This may give us a better understanding why David, when he and his men were literally famished, was given the showbread to eat, since it had valuable and lasting sustenance. This incident is referred to in Luke 6:3-4 by Christ. Historically, we read about the event in 1 Samuel 21:1-6.
From a physical standpoint, bread is a critical part of a person’s diet. We realize, of course, that “bread” in the Bible can and does include “food” in general — it does not literally have to exclusively mean, “bread.” This is magnified by the model prayer in Matthew 6:11: “Give us this day our daily bread.” We see here that it is daily bread or sustenance that we are to pray for.
However, physical bread is not enough. A further remarkable statement is made by Christ regarding bread in Luke 4:4: “But Jesus answered him, saying, ‘It is written, “Man shall not live by bread alone, but by every word of God.”‘”
It is evident that man’s physical existence is linked to physical bread or food, but his eternal existence is linked to the spiritual bread, the Word of God–in other words, the Bible.

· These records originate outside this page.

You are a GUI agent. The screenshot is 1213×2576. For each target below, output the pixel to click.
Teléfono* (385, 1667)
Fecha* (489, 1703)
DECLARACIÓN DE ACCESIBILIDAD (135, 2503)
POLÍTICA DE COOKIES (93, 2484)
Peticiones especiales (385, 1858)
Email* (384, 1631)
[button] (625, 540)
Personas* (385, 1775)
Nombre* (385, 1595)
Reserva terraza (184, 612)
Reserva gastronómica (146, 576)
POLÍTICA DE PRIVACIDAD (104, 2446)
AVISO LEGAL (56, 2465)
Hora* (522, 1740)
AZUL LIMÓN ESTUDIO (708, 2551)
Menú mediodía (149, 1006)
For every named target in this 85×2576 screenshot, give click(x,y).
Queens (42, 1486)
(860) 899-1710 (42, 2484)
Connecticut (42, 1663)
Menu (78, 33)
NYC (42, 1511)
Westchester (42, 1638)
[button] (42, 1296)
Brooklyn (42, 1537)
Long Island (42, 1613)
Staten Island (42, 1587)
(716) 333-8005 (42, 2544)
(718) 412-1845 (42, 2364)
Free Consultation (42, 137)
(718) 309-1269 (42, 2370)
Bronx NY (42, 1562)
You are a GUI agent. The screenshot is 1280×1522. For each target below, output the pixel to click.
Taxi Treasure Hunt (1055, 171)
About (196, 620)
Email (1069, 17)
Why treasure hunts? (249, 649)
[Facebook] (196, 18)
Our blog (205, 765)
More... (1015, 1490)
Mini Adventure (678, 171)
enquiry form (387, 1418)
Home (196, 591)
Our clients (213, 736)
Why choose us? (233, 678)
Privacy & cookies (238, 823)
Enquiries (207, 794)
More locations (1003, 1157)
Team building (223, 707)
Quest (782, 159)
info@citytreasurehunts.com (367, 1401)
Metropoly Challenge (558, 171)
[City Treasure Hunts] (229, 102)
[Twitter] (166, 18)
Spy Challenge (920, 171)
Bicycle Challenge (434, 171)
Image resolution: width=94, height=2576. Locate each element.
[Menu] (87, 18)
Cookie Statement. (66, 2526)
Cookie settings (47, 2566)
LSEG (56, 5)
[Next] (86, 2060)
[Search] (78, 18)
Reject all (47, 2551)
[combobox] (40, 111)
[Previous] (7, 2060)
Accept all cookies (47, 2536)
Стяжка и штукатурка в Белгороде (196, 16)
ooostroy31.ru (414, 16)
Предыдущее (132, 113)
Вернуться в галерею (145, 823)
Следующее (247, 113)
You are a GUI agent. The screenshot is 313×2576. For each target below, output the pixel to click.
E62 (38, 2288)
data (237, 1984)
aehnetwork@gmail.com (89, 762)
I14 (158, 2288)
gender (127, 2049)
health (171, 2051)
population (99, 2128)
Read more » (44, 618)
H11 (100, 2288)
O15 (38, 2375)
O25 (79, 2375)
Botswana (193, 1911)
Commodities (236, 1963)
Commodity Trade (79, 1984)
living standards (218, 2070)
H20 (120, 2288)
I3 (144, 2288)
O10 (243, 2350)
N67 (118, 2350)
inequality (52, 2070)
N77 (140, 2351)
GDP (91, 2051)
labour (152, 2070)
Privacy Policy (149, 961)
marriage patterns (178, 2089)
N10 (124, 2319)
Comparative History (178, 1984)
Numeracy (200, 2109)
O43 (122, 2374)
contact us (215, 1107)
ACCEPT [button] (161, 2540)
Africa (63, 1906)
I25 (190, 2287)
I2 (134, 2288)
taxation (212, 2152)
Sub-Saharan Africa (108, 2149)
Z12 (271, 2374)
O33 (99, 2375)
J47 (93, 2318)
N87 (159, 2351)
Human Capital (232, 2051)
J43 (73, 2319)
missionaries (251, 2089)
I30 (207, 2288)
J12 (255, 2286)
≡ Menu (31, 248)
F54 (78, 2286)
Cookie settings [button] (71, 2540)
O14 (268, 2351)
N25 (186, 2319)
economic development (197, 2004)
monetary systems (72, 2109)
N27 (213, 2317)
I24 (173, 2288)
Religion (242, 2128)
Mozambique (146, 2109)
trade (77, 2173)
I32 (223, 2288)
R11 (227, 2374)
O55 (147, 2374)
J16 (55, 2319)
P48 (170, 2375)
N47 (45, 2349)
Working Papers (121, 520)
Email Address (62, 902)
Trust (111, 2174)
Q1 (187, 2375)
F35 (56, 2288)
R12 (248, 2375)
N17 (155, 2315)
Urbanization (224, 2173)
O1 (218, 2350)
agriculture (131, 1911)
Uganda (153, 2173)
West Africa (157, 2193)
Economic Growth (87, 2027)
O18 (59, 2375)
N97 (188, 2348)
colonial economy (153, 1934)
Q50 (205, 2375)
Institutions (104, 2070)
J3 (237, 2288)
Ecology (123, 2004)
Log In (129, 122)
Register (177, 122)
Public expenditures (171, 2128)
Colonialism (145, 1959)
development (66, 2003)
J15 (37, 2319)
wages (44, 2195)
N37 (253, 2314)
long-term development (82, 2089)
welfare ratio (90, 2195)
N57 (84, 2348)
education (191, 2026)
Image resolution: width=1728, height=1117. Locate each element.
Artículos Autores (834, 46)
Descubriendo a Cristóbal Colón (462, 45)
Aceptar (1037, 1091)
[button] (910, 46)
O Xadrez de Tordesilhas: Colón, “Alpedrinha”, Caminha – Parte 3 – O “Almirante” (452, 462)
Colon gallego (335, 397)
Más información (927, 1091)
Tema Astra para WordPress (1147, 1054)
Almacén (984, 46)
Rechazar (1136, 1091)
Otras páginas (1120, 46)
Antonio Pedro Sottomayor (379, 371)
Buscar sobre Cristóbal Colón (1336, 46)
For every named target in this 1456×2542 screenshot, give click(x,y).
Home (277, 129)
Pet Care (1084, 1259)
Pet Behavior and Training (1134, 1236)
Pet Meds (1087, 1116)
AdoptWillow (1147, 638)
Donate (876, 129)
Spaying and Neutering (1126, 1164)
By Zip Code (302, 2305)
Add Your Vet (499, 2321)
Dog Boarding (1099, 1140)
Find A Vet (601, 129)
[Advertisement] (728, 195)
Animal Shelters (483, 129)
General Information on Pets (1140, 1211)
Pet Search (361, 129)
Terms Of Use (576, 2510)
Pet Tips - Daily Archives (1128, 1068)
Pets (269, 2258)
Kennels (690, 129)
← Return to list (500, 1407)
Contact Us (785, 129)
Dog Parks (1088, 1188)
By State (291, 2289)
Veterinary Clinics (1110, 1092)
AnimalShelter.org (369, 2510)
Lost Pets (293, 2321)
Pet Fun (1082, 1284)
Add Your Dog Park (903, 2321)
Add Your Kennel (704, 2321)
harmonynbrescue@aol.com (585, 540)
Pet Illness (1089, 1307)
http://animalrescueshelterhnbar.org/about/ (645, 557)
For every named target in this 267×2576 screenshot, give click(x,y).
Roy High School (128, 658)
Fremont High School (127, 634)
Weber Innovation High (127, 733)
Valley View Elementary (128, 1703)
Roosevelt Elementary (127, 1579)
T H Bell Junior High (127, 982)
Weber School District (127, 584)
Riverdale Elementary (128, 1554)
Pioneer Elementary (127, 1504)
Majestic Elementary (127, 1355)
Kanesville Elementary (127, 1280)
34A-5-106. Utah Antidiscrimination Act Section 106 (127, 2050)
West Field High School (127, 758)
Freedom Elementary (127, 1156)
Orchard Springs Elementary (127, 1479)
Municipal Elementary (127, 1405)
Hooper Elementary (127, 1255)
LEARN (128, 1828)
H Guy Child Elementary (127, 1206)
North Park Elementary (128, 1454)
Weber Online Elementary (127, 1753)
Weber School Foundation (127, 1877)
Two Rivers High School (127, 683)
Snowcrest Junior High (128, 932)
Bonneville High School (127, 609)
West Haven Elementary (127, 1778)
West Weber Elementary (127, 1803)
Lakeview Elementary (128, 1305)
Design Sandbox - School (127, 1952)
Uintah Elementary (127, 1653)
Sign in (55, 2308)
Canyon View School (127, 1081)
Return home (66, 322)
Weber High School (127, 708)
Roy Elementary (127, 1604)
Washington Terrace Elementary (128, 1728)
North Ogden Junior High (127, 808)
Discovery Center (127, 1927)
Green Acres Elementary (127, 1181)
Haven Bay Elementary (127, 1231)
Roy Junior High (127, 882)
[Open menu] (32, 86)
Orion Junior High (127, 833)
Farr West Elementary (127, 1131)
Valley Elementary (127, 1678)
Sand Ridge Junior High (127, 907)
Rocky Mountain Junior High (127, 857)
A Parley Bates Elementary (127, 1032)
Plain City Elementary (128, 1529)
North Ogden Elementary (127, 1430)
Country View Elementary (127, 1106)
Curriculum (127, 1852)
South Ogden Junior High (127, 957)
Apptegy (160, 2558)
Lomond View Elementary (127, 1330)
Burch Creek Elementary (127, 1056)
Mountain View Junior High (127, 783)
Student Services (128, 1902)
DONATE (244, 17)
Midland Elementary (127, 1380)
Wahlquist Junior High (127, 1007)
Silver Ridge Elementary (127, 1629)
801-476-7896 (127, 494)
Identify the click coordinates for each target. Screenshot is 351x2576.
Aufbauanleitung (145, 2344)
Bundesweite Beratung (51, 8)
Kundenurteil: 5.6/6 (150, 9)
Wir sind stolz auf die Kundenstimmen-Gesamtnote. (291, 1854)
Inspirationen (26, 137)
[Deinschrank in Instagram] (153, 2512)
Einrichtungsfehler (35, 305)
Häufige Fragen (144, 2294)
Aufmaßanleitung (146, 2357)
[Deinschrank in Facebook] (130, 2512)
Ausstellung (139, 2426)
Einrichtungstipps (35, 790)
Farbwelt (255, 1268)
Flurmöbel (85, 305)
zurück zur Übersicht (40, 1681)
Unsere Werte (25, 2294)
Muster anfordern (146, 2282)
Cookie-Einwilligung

We need to eat this spiritual bread daily just as one prays daily for his physical bread. We need to digest God’s Word, think about it, ponder it and make it a necessary part of our very being.
At the time of Christ, no man would consider not eating bread for a prolonged period of time, unless he was fasting. We should not go prolonged periods without reading and meditating on God’s Word. Rather, we should follow David’s example, when he stated in Psalm 119:15-16. “I will meditate on Your precepts, And contemplate Your ways. I will delight myself in Your statutes; I will not forget YOUR word.”
The way we do this is by daily Bible study and by making the Bible a part of our thinking, our being, our way of living.
Remember: Man does not live by bread alone, but by every word of God.